I have an airflow service that is currently running as separate docker containers for the webserver and scheduler, both backed by a postgres database. I have the dags synced between the two instances and the dags load appropriately when the services start. However, if I add a new dag to the dag folder (on both containers) while the service is running, the dag gets loaded into the dagbag but show up in the web gui with missing metadata. I can run "airflow initdb" after each update but that doesn't feel right. Is there a better way for the scheduler and webserver to sync up with the database?

Brad Miro
  • 251
  • 1
  • 2
  • 6
  • You can set your scheduler service to restart every few minutes, it should pick up new dags after getting restarted. Just use `airflow scheduler -r 300`, this means that the scheduler exits every 300 seconds, so if you set up your service to always restart the scheduler, every new dag should get loaded within < 5 mins. – Christopher Beck Aug 16 '18 at 22:36
  • I just tested this and new dags get picked up correctly after the scheduler service restarted, you only have to wait a few seconds and refresh the webUI/the workflow sometimes 2-3 times, but it works for me. – Christopher Beck Aug 16 '18 at 23:15
  • If I set the scheduler to restart every 300 seconds, do I miss any scheduled tasks that may have occurred during the time it was being restarted? As in, if I had a scheduled task for 10:00:00, I restart at 9:59:59 and it takes two seconds to restart, will it still know to execute this? – Brad Miro Aug 17 '18 at 14:51
  • That depends: If you have catchup=False, the scheduler will only run the most recent task/dag, so in the unrealistic case that one dag is supposed to start at 9:59:59 and one at 10:00:00, only the one with 10:00:00 start_time will run. To work around that you could set catchup=True. Otherwise if you only have your dag start lets say every hour, you should not see any problem. – Christopher Beck Aug 17 '18 at 20:49
  • You can easily test this by creating a dag that runs every 5 minutes, then stop the scheduler for 6 minutes after the dag ran the first time and then start it again. You should see that the dag that was scheduled to start while the scheduler wasn't running will get started. – Christopher Beck Aug 17 '18 at 20:51

2 Answers2

7

Dag updates should be picked up automatically. If they don't get picked up, it's often because the change you made "broke" the dag.

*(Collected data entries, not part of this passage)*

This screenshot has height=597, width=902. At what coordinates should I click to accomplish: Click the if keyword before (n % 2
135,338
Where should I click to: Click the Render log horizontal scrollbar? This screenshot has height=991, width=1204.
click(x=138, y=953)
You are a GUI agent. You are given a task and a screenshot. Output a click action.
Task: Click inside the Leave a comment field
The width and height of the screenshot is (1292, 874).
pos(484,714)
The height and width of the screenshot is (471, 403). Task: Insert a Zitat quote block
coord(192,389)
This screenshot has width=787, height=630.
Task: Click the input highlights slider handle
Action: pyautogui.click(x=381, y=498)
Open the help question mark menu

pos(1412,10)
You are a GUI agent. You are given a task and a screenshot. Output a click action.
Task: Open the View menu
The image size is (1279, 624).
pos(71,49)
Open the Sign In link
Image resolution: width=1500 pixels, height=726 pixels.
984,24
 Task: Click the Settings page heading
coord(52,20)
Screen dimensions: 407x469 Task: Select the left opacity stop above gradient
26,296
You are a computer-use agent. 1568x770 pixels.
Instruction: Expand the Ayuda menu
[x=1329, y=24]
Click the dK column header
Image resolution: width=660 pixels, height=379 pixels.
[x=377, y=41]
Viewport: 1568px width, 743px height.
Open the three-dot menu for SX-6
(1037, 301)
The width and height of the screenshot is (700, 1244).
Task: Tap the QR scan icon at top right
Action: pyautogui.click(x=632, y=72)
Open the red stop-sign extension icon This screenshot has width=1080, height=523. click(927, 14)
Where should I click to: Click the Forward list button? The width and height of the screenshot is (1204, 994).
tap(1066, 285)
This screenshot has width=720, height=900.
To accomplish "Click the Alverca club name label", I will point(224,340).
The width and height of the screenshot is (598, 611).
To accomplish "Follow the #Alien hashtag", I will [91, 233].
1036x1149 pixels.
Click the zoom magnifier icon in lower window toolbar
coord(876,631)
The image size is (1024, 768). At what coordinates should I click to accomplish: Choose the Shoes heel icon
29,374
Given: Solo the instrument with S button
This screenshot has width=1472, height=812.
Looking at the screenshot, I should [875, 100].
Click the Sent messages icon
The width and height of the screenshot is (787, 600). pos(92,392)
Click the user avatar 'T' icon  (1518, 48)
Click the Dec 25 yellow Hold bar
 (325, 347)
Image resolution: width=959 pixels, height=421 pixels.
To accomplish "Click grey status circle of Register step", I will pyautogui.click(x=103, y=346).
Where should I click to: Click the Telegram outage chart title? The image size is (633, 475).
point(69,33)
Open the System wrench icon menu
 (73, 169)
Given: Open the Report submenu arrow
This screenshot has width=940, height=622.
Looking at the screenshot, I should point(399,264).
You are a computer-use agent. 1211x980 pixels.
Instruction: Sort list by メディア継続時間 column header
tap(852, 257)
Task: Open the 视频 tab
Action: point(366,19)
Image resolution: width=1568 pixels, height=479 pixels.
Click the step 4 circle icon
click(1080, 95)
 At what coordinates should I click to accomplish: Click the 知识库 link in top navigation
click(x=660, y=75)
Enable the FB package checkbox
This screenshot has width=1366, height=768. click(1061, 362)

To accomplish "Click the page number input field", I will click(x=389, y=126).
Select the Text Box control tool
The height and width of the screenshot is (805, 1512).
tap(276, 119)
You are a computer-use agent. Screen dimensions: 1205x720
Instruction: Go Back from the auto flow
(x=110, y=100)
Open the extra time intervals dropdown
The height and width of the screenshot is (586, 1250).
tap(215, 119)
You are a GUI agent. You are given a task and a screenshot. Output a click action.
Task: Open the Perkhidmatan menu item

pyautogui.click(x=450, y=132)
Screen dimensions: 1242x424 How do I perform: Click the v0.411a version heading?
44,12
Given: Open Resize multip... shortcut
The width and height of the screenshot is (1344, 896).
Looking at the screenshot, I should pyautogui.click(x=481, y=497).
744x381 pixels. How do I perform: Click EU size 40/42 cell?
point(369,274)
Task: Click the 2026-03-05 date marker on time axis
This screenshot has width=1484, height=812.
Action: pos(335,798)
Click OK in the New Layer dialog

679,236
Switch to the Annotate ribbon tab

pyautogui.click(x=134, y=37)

To check that new tasks are in fact picked up, on your webserver, run:

airflow list_tasks <dag_name> --tree

If it says Dag not found, then there's an error.
If it runs successfully, then it should show all your tasks and those tasks should be picked up in your airflow ui when you refresh it.

If the new/updated tasks are not showing up there, then check the dags folder on your webserver and verify that the code is indeed being updated.

Marco
  • 8,958
  • 1
  • 36
  • 56
Charlie Gelman
  • 436
  • 2
  • 5
2

In airlfow.cfg you can change the parameter to update

# after how much time a new DAGs should be picked up from the filesystem
min_file_process_interval = 0
dag_dir_list_interval = 60

by default it will update the code in the webserver every 300 seconds. you can change according to requirment.

kiran kumar
  • 110
  • 4